With Saturn rising shortly after 7:00 PM and setting around 5:00 AM, now is a good time to view the planet, which is a showpiece in even small telescopes. For the best view, try to catch the planet as high in the sky as you can – currently it reaches maximum altitude around midnight. At my 40°N latitude the planet only gets up to ~30° so the atmosphere can make high power viewing difficult but still worthwhile. I was able to take advantage of a recent clear night to view Saturn with both a 60mm refractor and the Celestron FirstScope.
Saturn in the FirstScope
The Celestron FirstScope is not designed to be a lunar or planetary telescope – its short focal length makes it best suited for low power viewing of star fields and it does reasonably well on brighter Deep Sky Objects. Still, if you have one it is certainly worth taking a look at the Moon and planets.
In the FirstScope Saturn was clearly non-stellar at 12x in a 25mm Plossl. The rings were not distinct from the globe at this magnification but the entire body has an oblong appearance very different from the point-like stars.
The 4mm SR eyepiece allowed the rings to be seen but on this night the performance of the 2 element eyepiece was a let down not really capable of giving a sharp view. A 6.4mm Plossl was much clearer and didn’t give up much in the way of magnification (I suspect the 4mm SR is actually closer to 5-6mm). At 50x the image was small but the form of the rings and separation from the globe clearly seen – impressive for such a tiny, inexpensive scope.
60mm Refractor View
Next I brought out a 60mm refractor. While the FirstScope’s strength is low-power wide field views, the common long focus 60mm refractor tends to perform best on the Moon and brighter planets so Saturn is right up this scope’s alley.

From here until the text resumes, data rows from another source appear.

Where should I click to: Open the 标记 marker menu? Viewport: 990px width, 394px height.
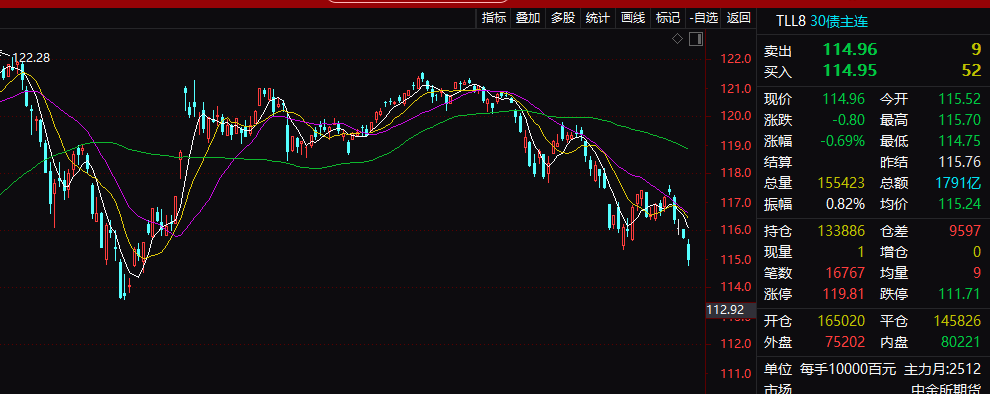667,18

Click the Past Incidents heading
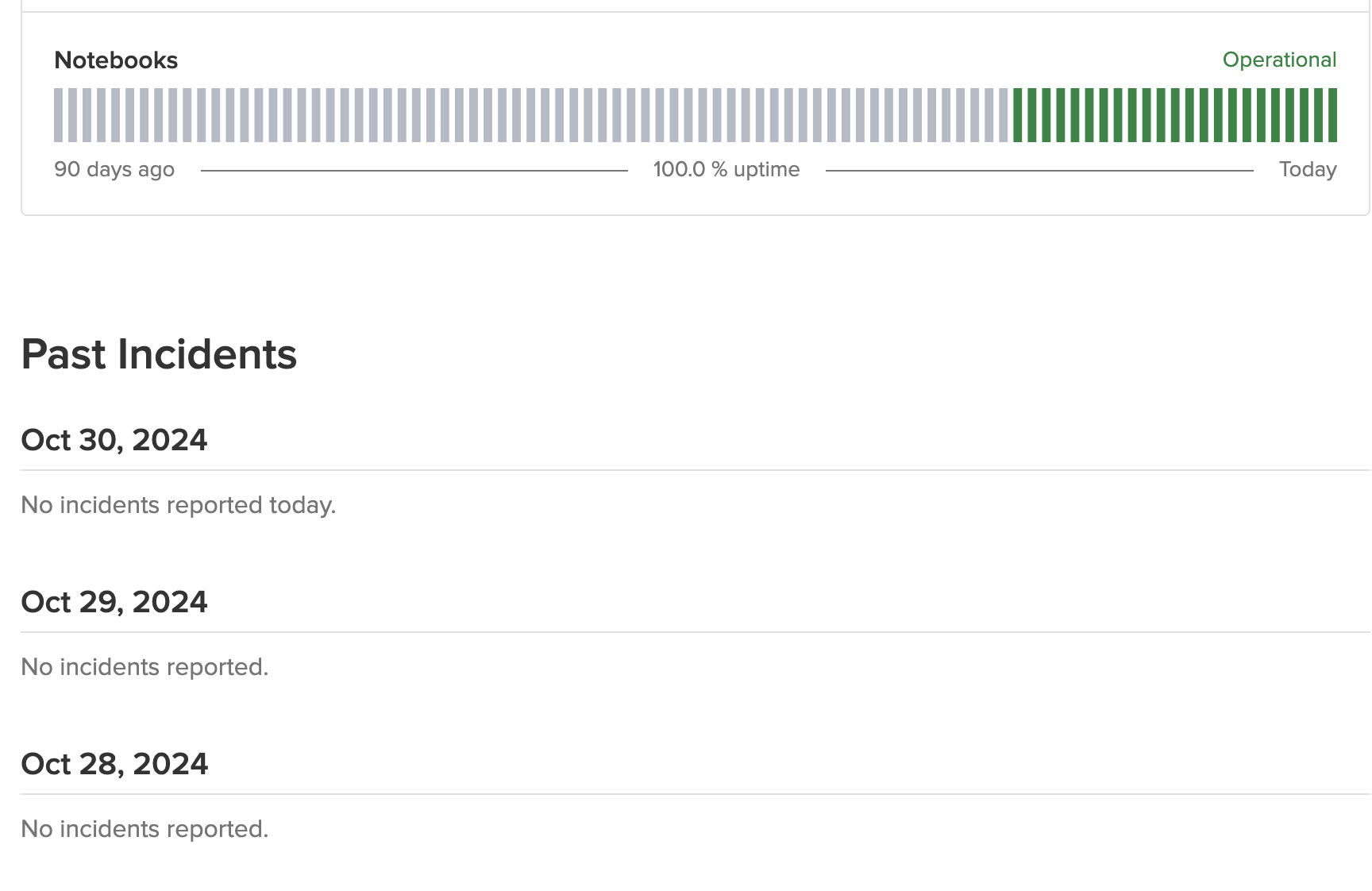pos(159,354)
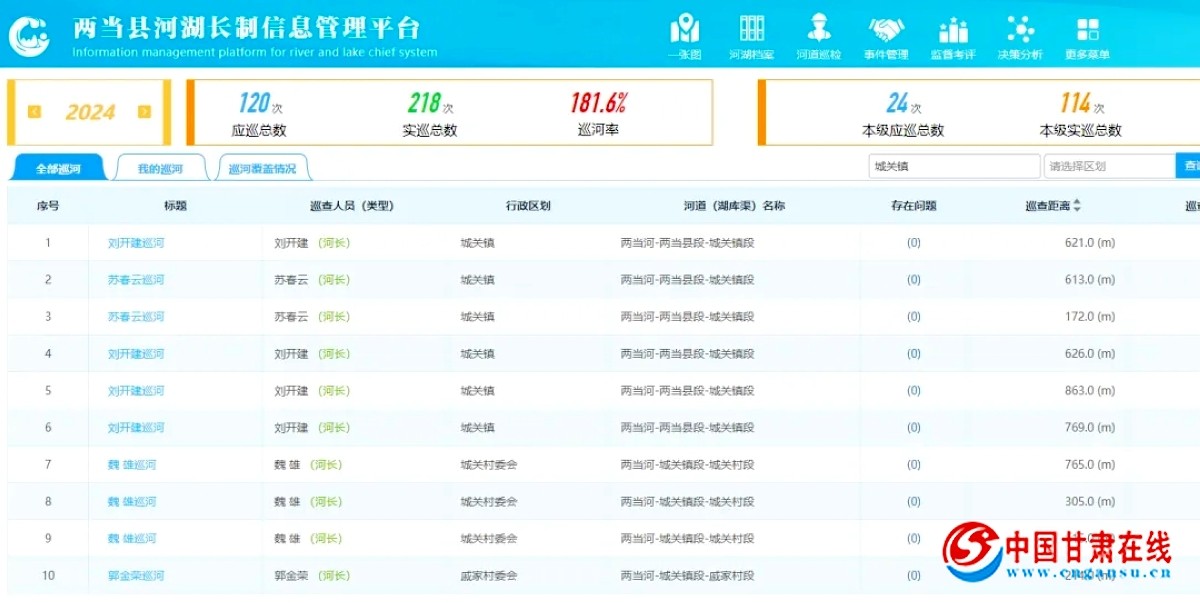Screen dimensions: 1200x603
Task: Click the 河道巡检 inspector icon
Action: pos(818,30)
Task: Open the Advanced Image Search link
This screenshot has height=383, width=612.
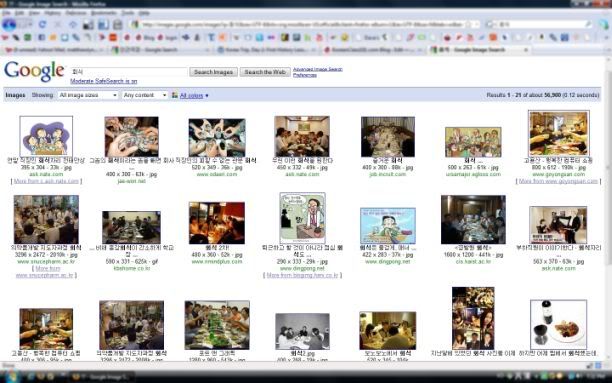Action: click(318, 69)
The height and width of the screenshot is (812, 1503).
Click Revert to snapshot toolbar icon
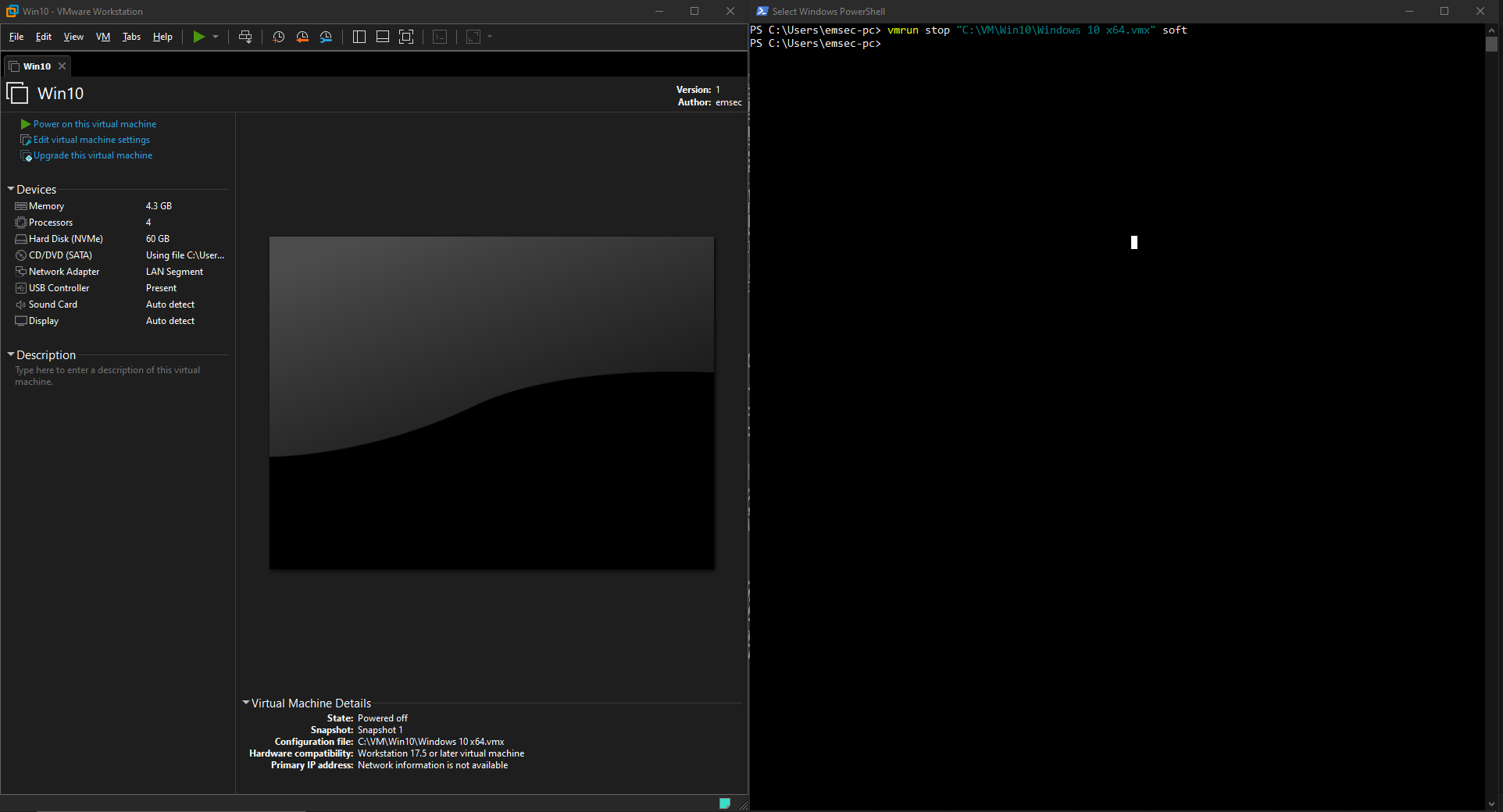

At 43x the refractor gave small but well defined image that was clearly better than what the FirstScope could give at 50x. Increasing the power to 121x gave the image some real scale. Separations between the globe and rings took on a 3D appearance due to the visible shadowing, and the Cassini Division between the rings was visible as well as some subtle cloud bands on the planet’s surface.
Saturn in Larger Telescopes
With all of these features visible in a 60mm refactor, what does a larger telescope add to the view? While I didn’t bring out a larger scope for this session I can offer some comparisons from previous sessions with 5″ and 10″ telescopes.
As we know, a larger telescope will gather more light resulting in a brighter image at a given magnification so it makes sense that in both of the larger scopes there is more variation in color. Cloud banding is more easily seen and the globe takes on a peach hue compared to the golden yellow rings.
We also know that a larger aperture will resolve finer detail provided the seeing, or atmospheric stability, allows. As we might expect, the Cassini Division is more starkly defined in the larger scopes.
So while the additional detail can make the view more immediate, Saturn and its ring system is a beautiful sight in even the smallest telescope.